Task item A
According to the passage on pitting corrosion, why is cementite likely to act as a barrier against the propagation of pitting corrosion? Answer in one to three sentences.
Task item B
Answer these questions from the passage on pitting corrosion.
(i) Bainite from which austempering temperature showed superior pitting corrosion resistance?
(ii) In which steel was the order of pitting corrosion resistance determined?
(iii) With which two factors was the pitting corrosion resistance found to vary?

The solubility limit of carbon in ferrite is considerably low; therefore, the difference in the concentrations of interstitial carbon in the bainitic ferrite of the 325°C- and 425°C-austempered specimens seems insignificant. However, bainite in the 325°C-austempered specimen exhibited superior pitting corrosion resistance than bainite in the 425°C-austempered specimen, as shown in Fig. 4(c). The difference between the pitting corrosion resistances of bainite of the 325°C- and 425°C-austempered specimens may be related to the precipitation morphology of the cementite. Because the dissolution resistance of cementite is reportedly higher than that of ferrite, cementite likely acts as a barrier against the propagation of pitting corrosion.10) As shown in Fig. 1, cementite appears to be more finely precipitated in bainite in the 325°C-austempered specimen than in bainite in the 425°C-austempered specimen. The fine precipitation morphology of cementite may contribute to the improvement in pitting corrosion resistance; however, the corresponding details remain unclear and should be explored in future research. In summary, this study determined the order of the pitting corrosion resistance of bainite, as-quenched martensite, and tempered martensite in Fe-0.4C-1.5Si-2Mn steel. The pitting corrosion resistance was determined to vary with the interstitial carbon content and precipitation morphology of the carbides.

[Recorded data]

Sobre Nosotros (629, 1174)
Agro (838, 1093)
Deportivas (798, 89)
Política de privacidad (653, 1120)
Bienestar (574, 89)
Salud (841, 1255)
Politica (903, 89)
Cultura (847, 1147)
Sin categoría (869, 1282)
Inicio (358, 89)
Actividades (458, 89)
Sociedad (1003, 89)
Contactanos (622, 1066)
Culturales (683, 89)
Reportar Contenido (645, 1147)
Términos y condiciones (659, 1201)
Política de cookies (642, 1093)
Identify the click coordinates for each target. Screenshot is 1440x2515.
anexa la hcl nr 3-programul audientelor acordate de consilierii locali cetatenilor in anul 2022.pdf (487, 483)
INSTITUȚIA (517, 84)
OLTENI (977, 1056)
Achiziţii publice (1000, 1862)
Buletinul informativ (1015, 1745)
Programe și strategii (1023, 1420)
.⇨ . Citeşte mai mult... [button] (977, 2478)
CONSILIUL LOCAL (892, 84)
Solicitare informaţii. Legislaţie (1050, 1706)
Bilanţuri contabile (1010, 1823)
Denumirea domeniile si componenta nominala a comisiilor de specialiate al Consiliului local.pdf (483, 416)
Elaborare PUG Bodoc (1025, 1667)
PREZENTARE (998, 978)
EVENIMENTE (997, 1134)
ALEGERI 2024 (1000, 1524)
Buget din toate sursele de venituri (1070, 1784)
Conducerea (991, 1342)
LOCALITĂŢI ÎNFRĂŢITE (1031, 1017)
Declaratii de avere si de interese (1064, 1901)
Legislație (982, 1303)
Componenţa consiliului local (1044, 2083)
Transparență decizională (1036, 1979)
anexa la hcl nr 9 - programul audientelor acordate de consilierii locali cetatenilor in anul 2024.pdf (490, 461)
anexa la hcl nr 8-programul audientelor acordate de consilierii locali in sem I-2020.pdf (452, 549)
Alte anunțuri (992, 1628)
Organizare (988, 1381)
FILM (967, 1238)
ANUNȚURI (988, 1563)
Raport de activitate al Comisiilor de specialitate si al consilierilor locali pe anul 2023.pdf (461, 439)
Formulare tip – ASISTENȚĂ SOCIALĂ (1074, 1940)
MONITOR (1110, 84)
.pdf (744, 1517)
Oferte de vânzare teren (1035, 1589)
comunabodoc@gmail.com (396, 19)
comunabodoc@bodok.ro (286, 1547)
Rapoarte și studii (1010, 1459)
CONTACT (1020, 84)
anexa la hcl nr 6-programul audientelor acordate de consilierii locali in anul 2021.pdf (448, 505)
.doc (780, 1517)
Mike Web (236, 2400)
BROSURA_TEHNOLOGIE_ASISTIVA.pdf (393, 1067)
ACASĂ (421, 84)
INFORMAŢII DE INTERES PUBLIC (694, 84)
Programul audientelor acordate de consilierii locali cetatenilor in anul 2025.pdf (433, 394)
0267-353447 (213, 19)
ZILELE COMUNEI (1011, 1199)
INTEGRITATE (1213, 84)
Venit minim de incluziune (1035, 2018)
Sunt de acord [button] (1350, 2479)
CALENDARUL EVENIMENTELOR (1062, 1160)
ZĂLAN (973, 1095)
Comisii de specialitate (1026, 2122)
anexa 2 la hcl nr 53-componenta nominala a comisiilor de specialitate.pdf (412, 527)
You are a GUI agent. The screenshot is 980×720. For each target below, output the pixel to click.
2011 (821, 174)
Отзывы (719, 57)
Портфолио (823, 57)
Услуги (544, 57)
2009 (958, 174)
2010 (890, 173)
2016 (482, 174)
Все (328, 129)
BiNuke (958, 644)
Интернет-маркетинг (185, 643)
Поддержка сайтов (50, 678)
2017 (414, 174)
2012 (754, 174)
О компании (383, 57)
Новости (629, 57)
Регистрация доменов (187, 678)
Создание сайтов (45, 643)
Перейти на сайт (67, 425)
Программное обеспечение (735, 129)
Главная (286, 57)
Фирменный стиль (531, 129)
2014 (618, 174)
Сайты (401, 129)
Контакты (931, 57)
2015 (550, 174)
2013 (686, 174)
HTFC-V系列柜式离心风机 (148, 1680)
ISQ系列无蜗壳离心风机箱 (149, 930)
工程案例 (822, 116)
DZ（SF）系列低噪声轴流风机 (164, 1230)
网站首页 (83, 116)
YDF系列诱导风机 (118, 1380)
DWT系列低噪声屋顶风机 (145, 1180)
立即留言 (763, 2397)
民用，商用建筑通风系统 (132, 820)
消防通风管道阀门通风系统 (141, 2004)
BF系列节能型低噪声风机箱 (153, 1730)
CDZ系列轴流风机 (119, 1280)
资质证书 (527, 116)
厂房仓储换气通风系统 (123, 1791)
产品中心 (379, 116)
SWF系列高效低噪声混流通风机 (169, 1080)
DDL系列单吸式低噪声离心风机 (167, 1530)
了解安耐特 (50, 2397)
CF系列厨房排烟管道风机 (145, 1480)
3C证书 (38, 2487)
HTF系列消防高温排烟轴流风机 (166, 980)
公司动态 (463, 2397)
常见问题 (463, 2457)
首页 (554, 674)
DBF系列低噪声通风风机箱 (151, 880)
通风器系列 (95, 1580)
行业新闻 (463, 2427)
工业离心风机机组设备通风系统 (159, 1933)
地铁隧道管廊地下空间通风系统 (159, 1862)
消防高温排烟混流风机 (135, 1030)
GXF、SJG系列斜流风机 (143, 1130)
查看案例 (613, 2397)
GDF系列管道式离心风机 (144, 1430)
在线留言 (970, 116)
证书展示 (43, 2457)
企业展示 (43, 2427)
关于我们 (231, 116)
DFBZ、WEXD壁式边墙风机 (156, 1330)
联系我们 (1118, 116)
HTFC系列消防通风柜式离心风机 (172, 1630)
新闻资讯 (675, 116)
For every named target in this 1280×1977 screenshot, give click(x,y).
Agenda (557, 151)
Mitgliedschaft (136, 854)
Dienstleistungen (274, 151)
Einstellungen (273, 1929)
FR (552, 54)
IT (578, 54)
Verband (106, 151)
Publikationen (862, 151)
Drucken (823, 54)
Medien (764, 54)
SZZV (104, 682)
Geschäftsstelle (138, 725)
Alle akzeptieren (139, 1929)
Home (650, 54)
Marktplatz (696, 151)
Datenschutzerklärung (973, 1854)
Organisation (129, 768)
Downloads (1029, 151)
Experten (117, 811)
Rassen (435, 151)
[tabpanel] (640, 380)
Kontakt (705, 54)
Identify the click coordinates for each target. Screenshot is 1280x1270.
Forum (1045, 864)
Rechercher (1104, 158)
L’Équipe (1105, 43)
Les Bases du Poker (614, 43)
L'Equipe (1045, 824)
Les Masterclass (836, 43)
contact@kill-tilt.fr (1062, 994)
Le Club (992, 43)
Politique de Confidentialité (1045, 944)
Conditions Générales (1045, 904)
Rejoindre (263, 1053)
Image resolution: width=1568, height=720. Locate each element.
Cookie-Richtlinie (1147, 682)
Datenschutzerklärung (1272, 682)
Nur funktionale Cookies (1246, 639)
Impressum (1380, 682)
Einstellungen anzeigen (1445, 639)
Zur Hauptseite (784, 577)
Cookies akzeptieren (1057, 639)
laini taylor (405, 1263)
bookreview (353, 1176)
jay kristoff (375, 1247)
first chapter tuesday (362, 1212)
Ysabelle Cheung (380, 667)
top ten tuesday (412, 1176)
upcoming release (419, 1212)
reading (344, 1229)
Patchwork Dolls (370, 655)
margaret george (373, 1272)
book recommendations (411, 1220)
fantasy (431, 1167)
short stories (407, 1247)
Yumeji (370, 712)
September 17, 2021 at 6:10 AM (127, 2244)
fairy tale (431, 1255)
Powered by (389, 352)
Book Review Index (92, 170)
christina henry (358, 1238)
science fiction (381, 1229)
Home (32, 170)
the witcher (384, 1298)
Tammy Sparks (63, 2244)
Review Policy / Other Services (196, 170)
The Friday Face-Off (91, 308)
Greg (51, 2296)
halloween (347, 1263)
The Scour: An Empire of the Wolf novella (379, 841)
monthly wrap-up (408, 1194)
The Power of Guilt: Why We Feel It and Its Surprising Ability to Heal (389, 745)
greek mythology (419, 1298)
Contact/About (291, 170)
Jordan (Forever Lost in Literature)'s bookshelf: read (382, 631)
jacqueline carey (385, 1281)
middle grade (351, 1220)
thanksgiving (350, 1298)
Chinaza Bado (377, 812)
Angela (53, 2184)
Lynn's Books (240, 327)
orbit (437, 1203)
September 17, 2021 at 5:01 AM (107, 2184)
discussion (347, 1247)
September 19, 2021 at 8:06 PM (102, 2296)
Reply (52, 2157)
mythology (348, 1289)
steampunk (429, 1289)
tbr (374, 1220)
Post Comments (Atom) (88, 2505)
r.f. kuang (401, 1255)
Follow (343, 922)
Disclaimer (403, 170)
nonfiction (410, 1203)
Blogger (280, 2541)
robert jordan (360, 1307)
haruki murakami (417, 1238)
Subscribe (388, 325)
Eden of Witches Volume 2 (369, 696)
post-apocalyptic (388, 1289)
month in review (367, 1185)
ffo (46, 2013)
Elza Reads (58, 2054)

Task response A
Cementite is likely to act as a barrier because its dissolution resistance is reportedly higher than that of ferrite.

Task response B
(i) 325°C
(ii) Fe-0.4C-1.5Si-2Mn steel
(iii) The interstitial carbon content and the precipitation morphology of the carbides